─── TASK MATERIAL

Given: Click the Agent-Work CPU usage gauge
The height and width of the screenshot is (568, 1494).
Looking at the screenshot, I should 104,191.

──────
─── TASK MATERIAL

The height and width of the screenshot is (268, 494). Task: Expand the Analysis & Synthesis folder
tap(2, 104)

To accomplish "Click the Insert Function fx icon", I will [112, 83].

──────
─── TASK MATERIAL

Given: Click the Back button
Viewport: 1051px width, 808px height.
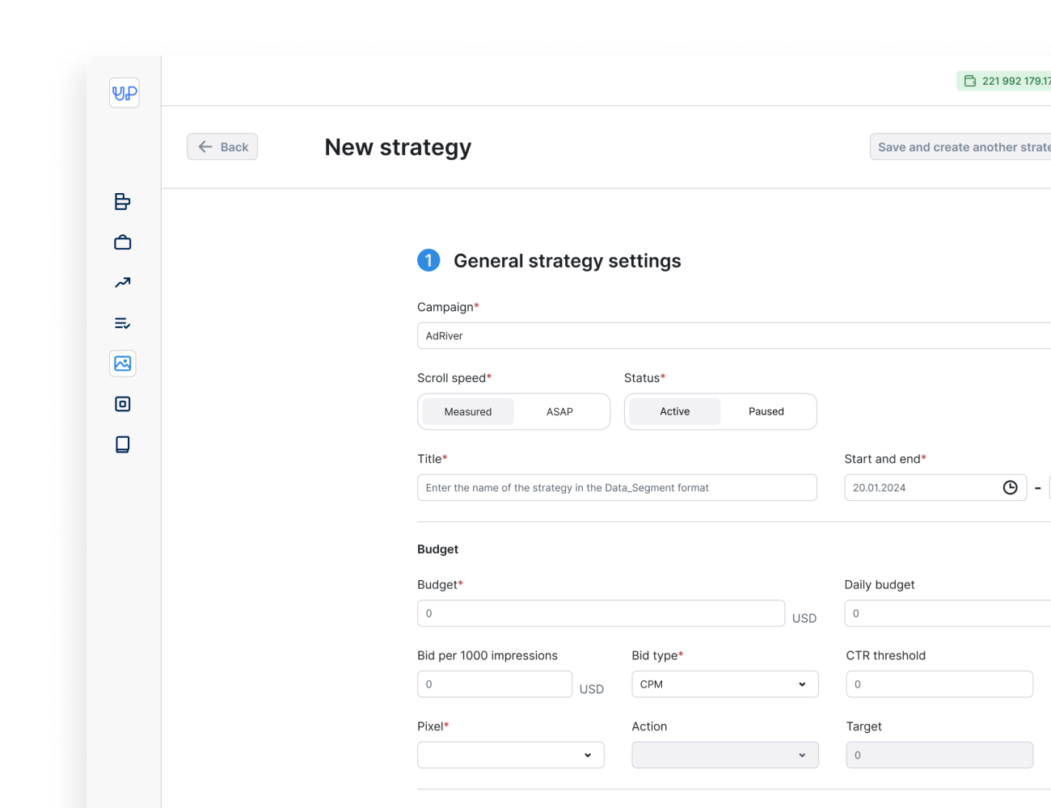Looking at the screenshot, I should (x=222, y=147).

──────

*PROBLEM REQUIREMENTS:* Find the lines of the listing above that hold "Given". Please copy them.

*OUTPUT:*
Given: Click the Agent-Work CPU usage gauge
Given: Click the Back button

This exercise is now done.